Other findings for Cyber Monday Coremetrics included:
Consumers spend an average of $180.03 per order this year, compared to $130.24 in 2008, an increase of over 38%.
Consumers bought almost 30% more items per order this year.
Coremetrics said apparel and jewelry retailers enjoyed the “biggest jumps in the average dollar amount consumers spent per online order, up 26.4% and 14.3%, respectively.”
Department stores got 33% percent more customers this year than they did on Cyber Monday 2008.
Cyber Monday is poised to become the biggest day for online retail sales ever.
Online tracking company comScore Inc. estimated that sales could grow 6% to exceed $900 million, a new single-day record.

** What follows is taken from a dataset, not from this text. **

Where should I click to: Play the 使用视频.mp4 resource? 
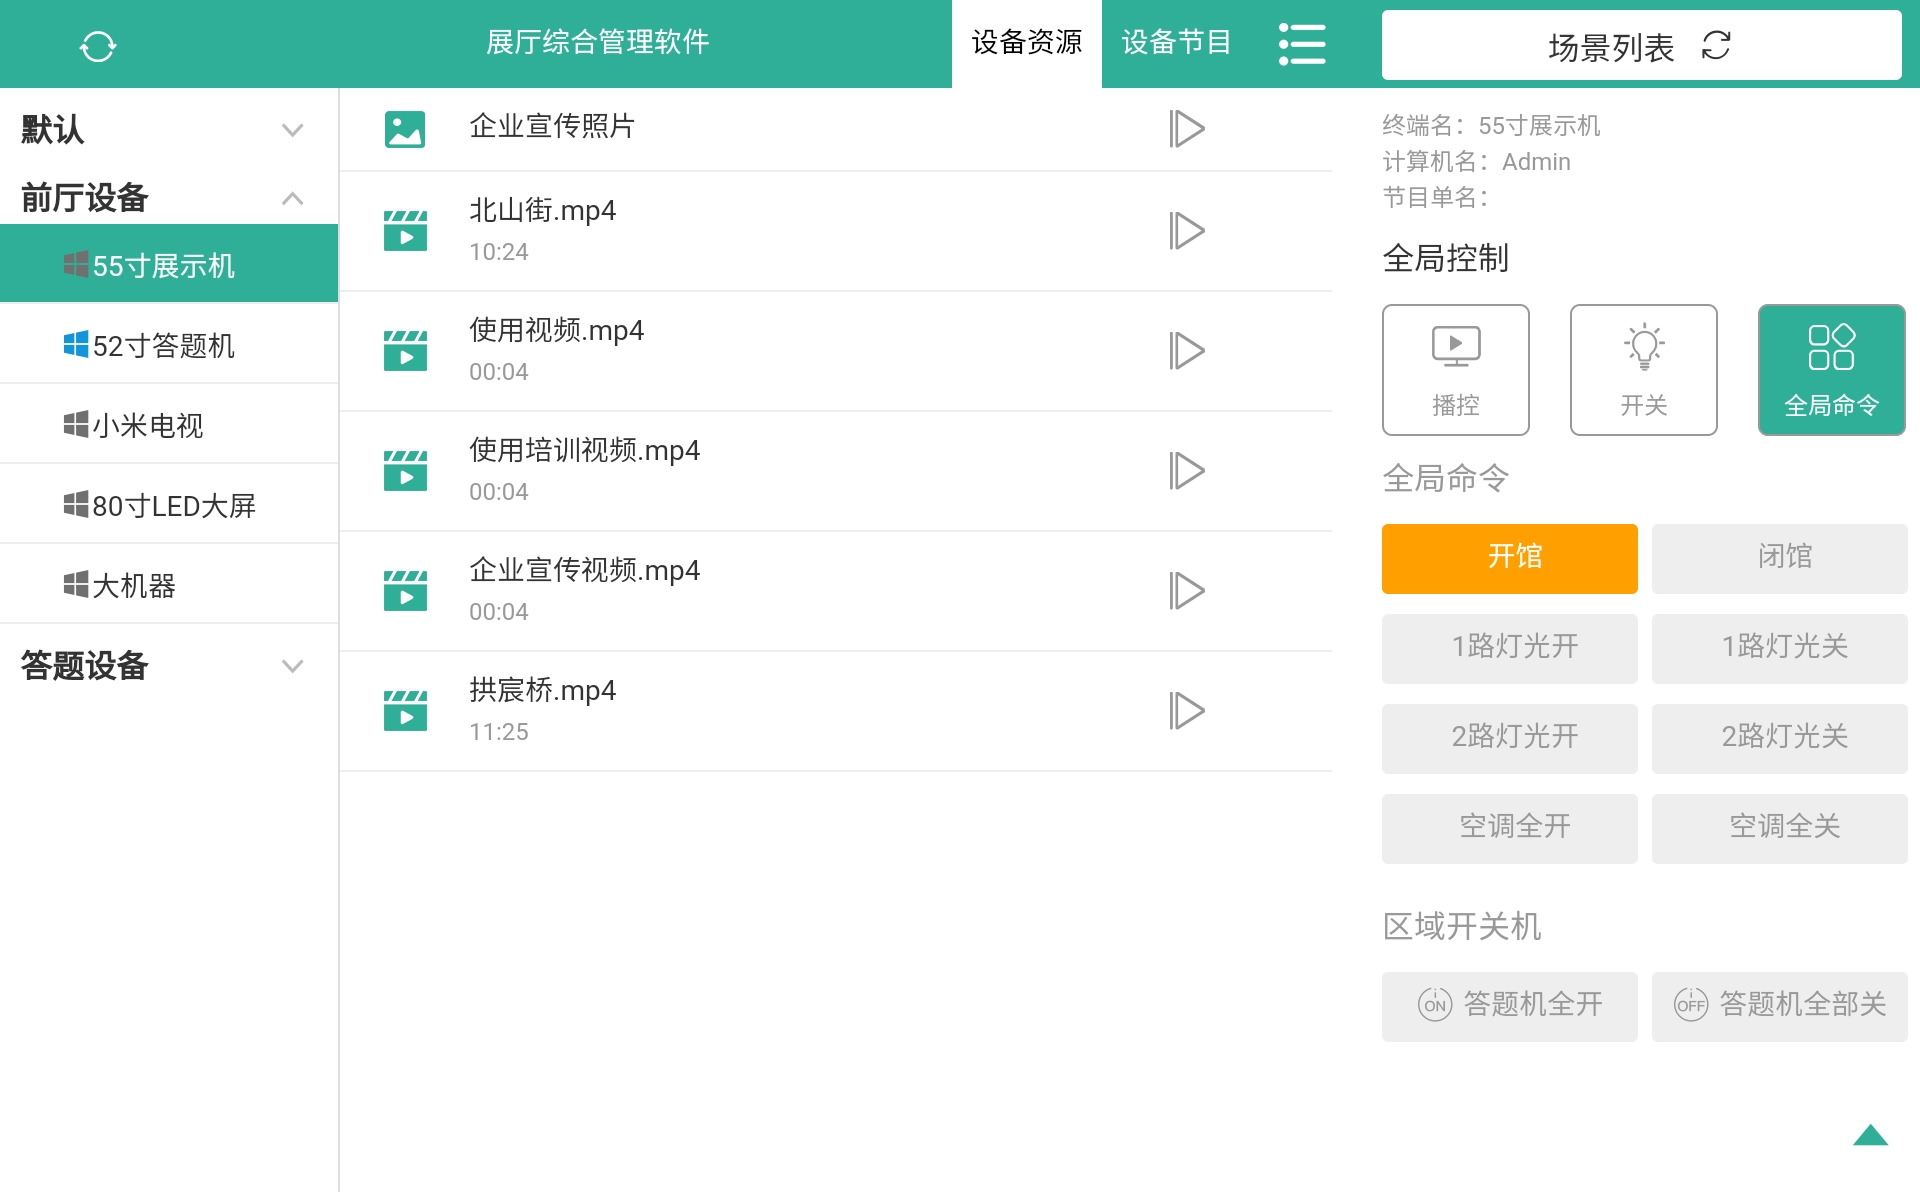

Coremetrics complied the sales data from its 2,000 online-retail partners, including Macys.com, Office Depot, Nordstrom, and Abercrombie & Fitch.
According to the Wall Street Journal several sites also reported record sales Monday.
Handbag retailer EBags Inc. said that as of 5 p.m., its Cyber Monday sales were up 55.5% over last year.
In a survey conducted by the National Retail Federation’s Shop.org, they found that 96.5 million Americans planned to shop online on Cyber Monday, mostly from home, up from 85 million last year.
According to reports Black Friday, traditional referring to brick and mortar sales, were up less just 0.5%.
Adam says
Never really got in to either of these days but I was in the market for furniture and checked the deals out and saved about $1k on Monday. I tried calling the company’s 800# and it was busy all day. They must have just raked it in. . . Not good to think of the orders they likely missed because they didn’t set up more operators.